_Recorded information_:

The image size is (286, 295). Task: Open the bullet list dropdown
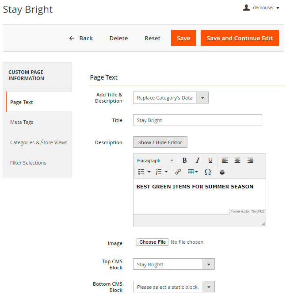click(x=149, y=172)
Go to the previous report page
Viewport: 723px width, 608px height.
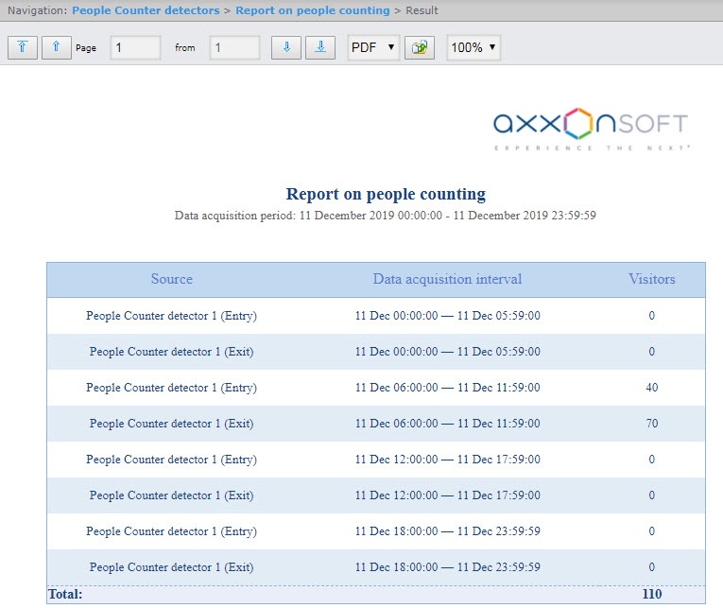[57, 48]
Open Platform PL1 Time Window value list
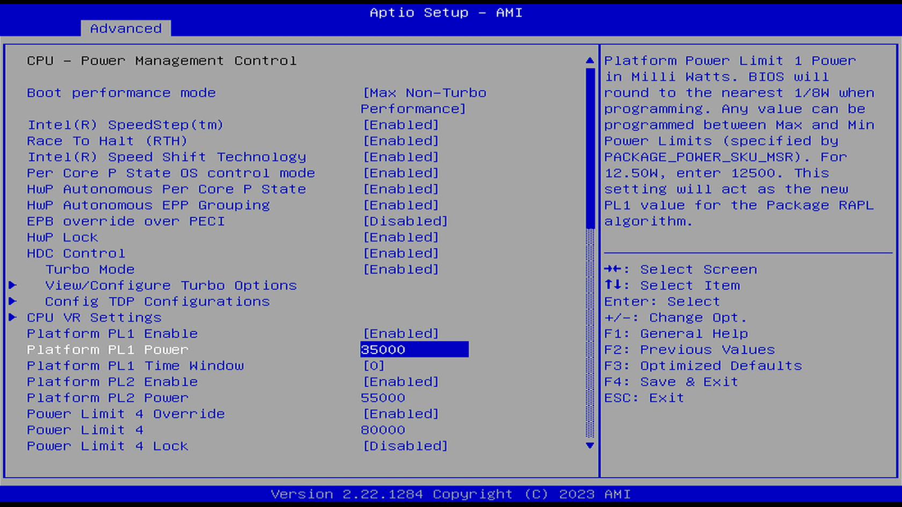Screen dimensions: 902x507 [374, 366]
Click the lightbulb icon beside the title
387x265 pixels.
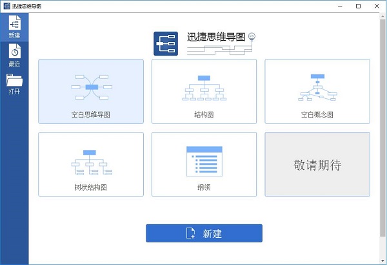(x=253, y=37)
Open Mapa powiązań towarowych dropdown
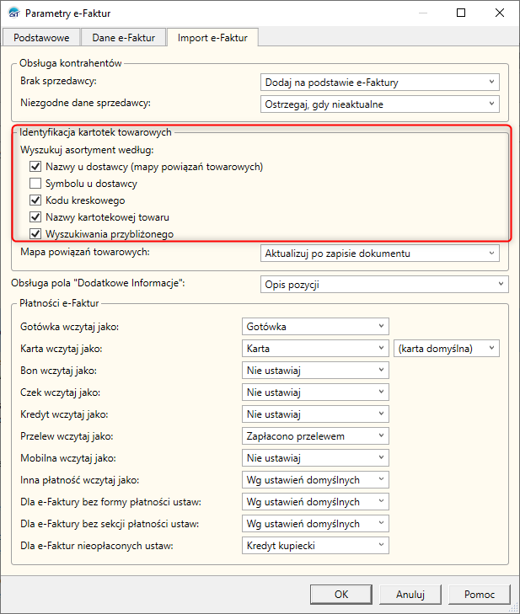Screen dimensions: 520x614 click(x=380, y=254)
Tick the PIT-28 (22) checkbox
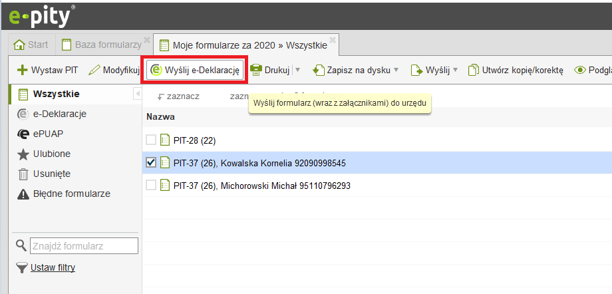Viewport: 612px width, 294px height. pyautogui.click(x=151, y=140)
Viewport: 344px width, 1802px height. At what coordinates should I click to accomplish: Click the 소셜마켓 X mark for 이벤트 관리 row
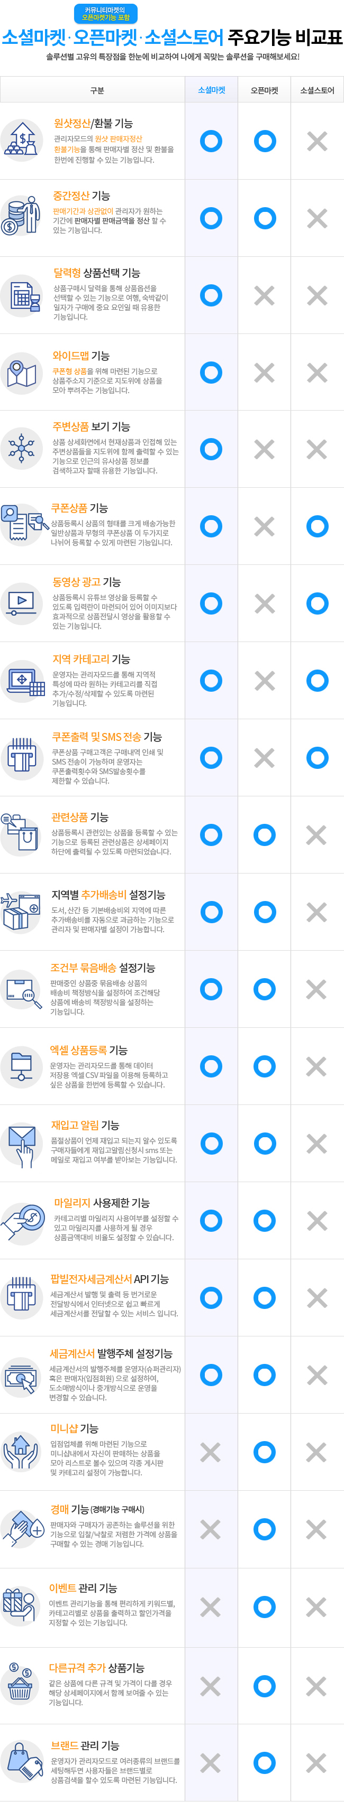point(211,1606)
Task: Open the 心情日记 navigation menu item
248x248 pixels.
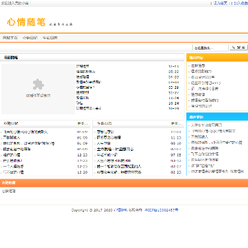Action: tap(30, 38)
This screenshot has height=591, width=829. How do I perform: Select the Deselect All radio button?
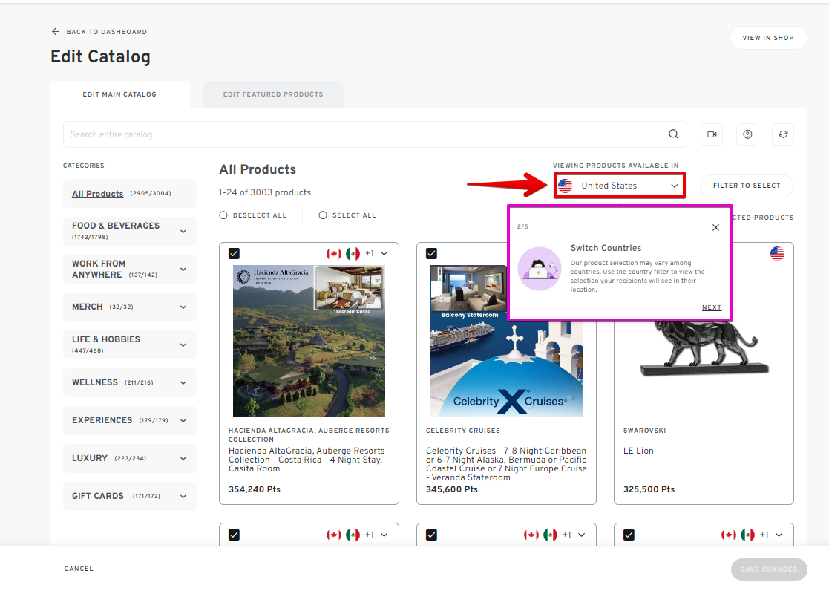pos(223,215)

---

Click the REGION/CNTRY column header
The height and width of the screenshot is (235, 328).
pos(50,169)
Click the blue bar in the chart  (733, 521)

_What you should do_:
Scan the lines above for "The height and" and for "Click the blue". Repeat exactly the line holding each of them and every line in between.

_Reply to the exercise_:
The height and width of the screenshot is (235, 328).
pos(50,169)
Click the blue bar in the chart  (733, 521)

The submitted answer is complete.